RFC 001: WASM UDFs #1

neumark · 2022-10-31T13:11:50Z

No description provided.

neumark · 2022-11-02T17:44:29Z

The biggest open question (assuming we go the WASI std{in, out} + MessagePack route) is where the type safety checking is.
Seafowl could continue to verify that the tuple being passed to the UDF has the expected type prior to invocation, but it might be more elegant to let the UDF do this: it's going to have to extract values from the MessagePack-encoded bytestream anyway, so the UDF logic can't be "type agnostic". From a user perspective, it doesn't matter much if Seafowl code blows up preventing UDF invocation or if the UDF code throws an error...
@mildbyte, @gruuya what's your take?

mildbyte · 2022-11-04T10:30:52Z

text/001-wasm-udfs.md

+   pointer and length in bytes of the segment to the function as arguments.
+   Unfortunately, only a single value may be returned by functions, so this
+   method only works for passing input.
+1. _Data serialization format_. Complex data types such as `DATE` or `TEXT`


I think the evaluation criteria and the "graduation exam" for any UDF interface (this includes argument/output serialization as well as any boilerplate "wrapper" code we need to make the guest function use) would be being able to:

...emit and receive Arrow data types like lists or Structs

They're not currently supported by DataFusion directly (it doesn't have support in SQL for building a Struct or a List, but can likely pass those from a Parquet file to the caller), but they can be useful in analytics:

aggregation functions like array_agg can output a List

JSON objects can be modelled as a Struct (though Structs have a fixed schema in Parquet/Arrow, I think Snowflake implements the VARIANT data type using those + some query planning tricks to merge schemas of disparate Structs, but my source for Snowflake using Parquet for storage is a single tweet, so I could be wrong)

...implement UDAFs

splitgraph/seafowl#105 They are mentioned in this RFC, but they have a difference from UDFs in that they are supposed to store state across batches (e.g. if I'm computing a sum, I need to keep the current running total in memory): https://docs.rs/datafusion/latest/datafusion/physical_plan/udaf/struct.AggregateUDF.html

...implement window and table-valued functions

Those aren't currently doable in DataFusion but we should keep those in mind.
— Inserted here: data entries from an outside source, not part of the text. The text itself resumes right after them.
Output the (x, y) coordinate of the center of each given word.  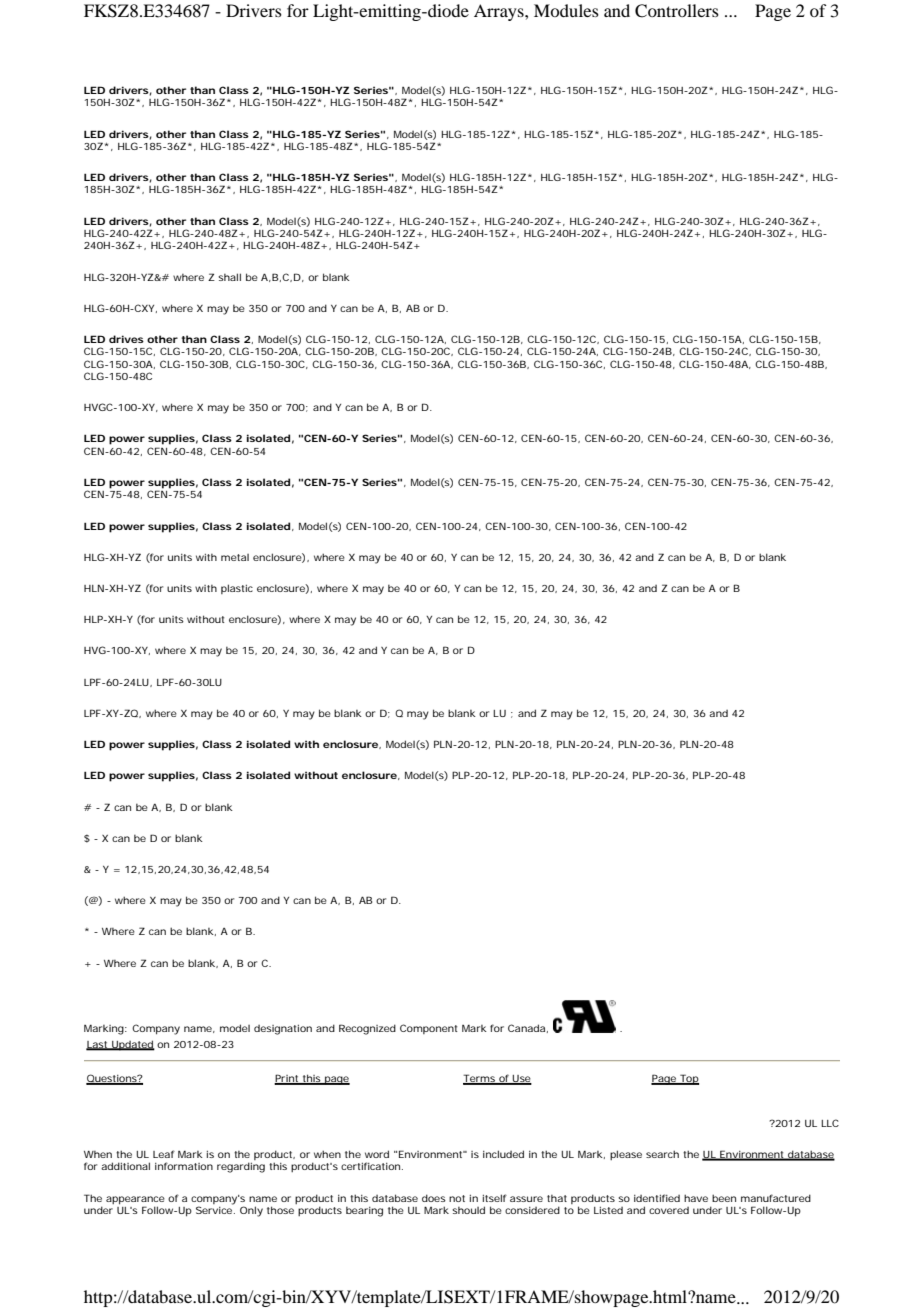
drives (126, 339)
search (662, 1154)
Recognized (367, 1029)
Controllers (677, 11)
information (184, 1166)
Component (429, 1029)
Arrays (500, 12)
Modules (566, 10)
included (503, 1154)
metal (235, 557)
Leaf (164, 1154)
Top (688, 1079)
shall (229, 277)
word (377, 1154)
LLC (830, 1123)
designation (283, 1029)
Interface-wise, a table-valued function will be able to return a tuple (or a vector of tuples, i.e. a full "slice/batch" of a table). I haven't researched window functions, but I think being able to maintain some state and accept/return a slice of a table should cover that.

text/001-wasm-udfs.md

mildbyte · 2022-11-04T12:43:43Z

text/001-wasm-udfs.md

+  transformation prevents us from using the original serialized Arrow data as
+  originally received. Theoretically, it could be possible to transpose the
+  columnar input to row-tuples but keep the serialization of individual scalar
+  values, but this seems a lot more complex than what its worth.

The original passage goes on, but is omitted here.